Les agences pour l’emploi essayent de pousser les femmes à accepter les travaux mal payés en les forçant à assister à des formations ou à faire du travail non payé. Plus que jamais, l’emploi stable est devenu le « privilège » de quelques-uns. Les autorités, cependant, trouvent des moyens de forcer les chômeurs à accepter des contrats pourris ou à faire différentes sortes d’activités « utiles » pour rien ou presque rien, comme nettoyer les racines des arbres dans les parcs. Une pratique courante consiste à placer les chômeurs comme stagiaires, à un tarif qui ne permet pas la survie.
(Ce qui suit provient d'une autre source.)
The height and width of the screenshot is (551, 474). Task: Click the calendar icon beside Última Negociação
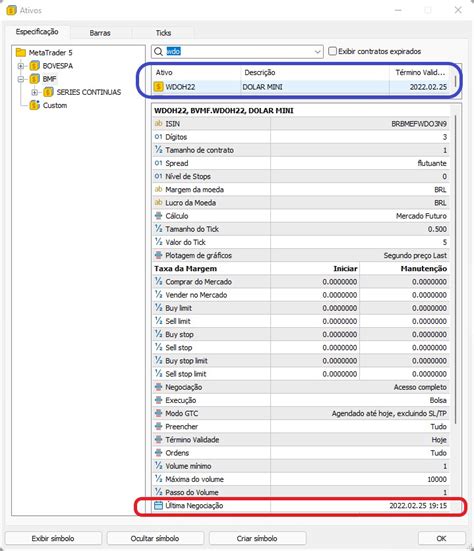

Les femmes qui rejettent les offres des agences pour l’emploi perdent leur allocation et courent le risque d’être harcelées par les centres d’aide à la famille. Les organismes d’aide sociale considèrent en effet que refuser du travail est une forme de pathologie, et menacent les mères de placer leurs enfants en orphelinat si elles ne se soumettent pas à la discipline du travail. Ils ne s’inquiètent pas de l’épuisement des femmes qui travaillent au rythme 12/24 (12 heures de travail en 24 heures). Les mères sont supposées faire le travail reproductif à la maison et assumer ensuite un travail sans salaire ou presque. Si les femmes n’en sont pas capables, elles perdent leur travail, leur allocation et parfois leurs enfants.

Cependant, le film montre qu’il y a de la résistance, et nous considérons que pour analyser cette résistance, il ne faut pas s’en tenir au conflit avec les autorités locales et au problème de logement : il faut aussi débattre de la non-prise en compte du travail reproductif assumé par les femmes et du fait que ce type de travail est exclu de l’économie formelle. Les femmes résistent au discours des autorités qui les présente comme des objets inutiles qui exigent de l’aide de l’État sans rien donner en retour. De plus, elles trouvent collectivement une solution aux problèmes de logement, et rejettent ouvertement la politique sociale qui ignore leur travail reproductif et les force à faire du travail salarié dans la SEZ. Leur expérience montre que les coupes dans le système de welfare tout comme les changements technologiques et les récentes transformations du droit du travail polonais introduits sous prétexte de la crise conduisent non seulement à une intensification du travail salarié mais aussi à faire du travail reproductif non payé. Cependant, les mères, privées d’un revenu social de base, résistent au travail salarié dans la mesure où elles consacrent tout leur temps au travail reproductif. Elles résistent au double fardeau du travail à la maison et en usine.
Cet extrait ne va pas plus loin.